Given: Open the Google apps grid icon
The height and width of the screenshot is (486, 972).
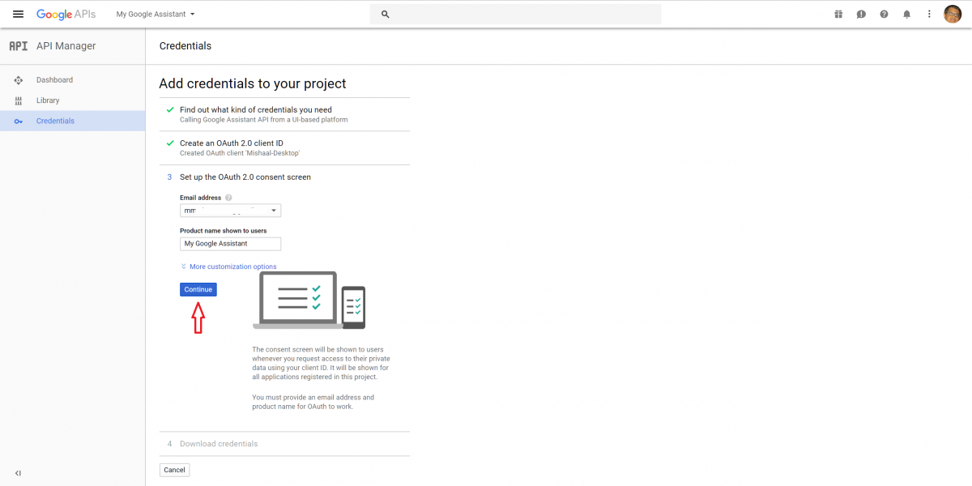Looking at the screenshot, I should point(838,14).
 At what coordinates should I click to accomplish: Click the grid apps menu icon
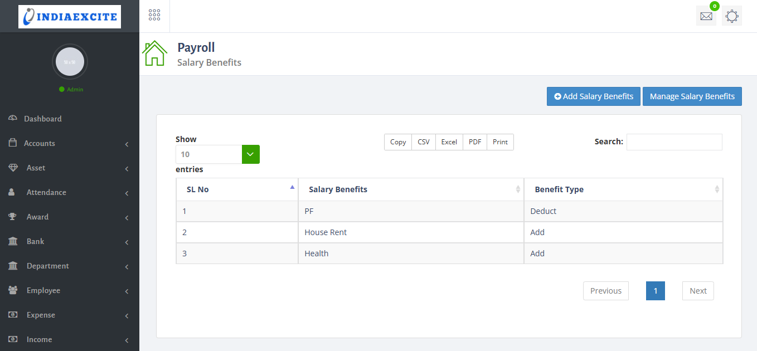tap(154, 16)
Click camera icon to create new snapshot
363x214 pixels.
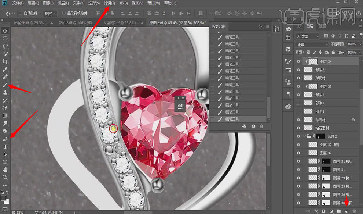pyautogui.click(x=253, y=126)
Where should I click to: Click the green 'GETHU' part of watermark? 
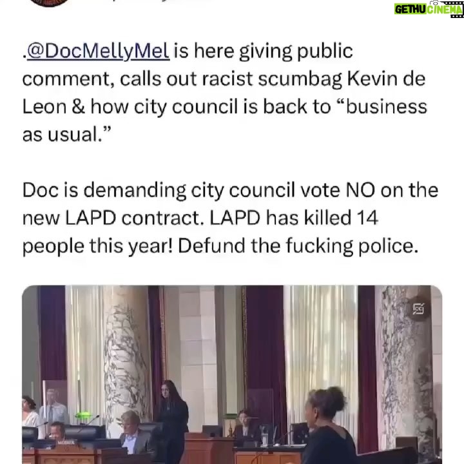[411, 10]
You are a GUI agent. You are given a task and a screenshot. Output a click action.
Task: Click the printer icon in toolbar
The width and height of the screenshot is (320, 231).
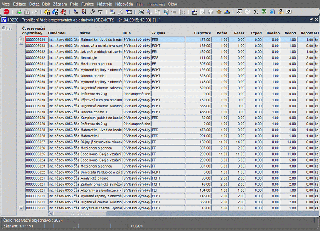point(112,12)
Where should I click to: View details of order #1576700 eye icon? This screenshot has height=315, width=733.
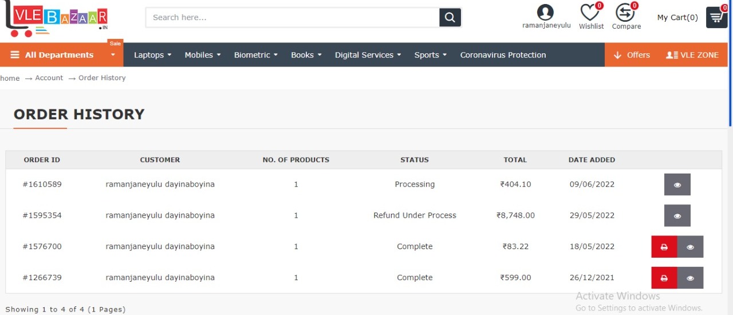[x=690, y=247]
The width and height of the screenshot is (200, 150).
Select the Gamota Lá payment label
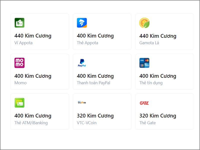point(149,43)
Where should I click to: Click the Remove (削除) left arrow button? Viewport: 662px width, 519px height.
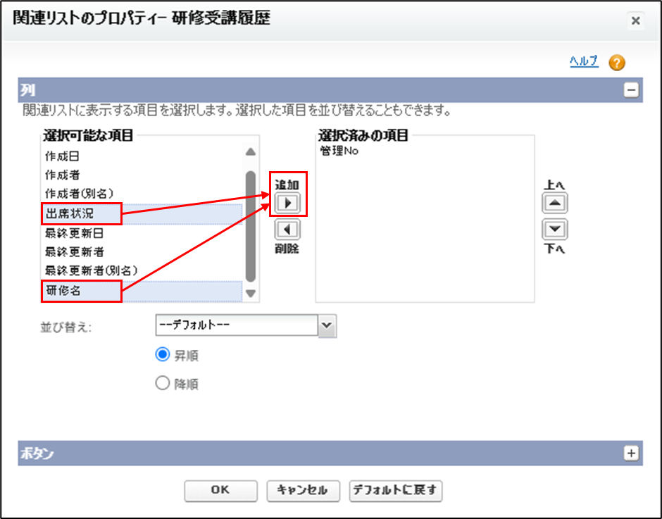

^^^^

▶ _INSTRUCTIONS FOR THE TASK_:
Locate "Task: Click the printer icon in toolbar" in the listing above, then print exactly the lines from that line through the final one, omitting all pictures.

▶ _OUTPUT OF THE EXERCISE_:
Task: Click the printer icon in toolbar
The width and height of the screenshot is (320, 231).
point(112,12)
Where should I click to: View details of order #1576700 eye icon? This screenshot has height=315, width=733.
[x=690, y=247]
The width and height of the screenshot is (200, 150).
Select the Gamota Lá payment label
point(149,43)
Where should I click to: Click the Remove (削除) left arrow button? Viewport: 662px width, 519px height.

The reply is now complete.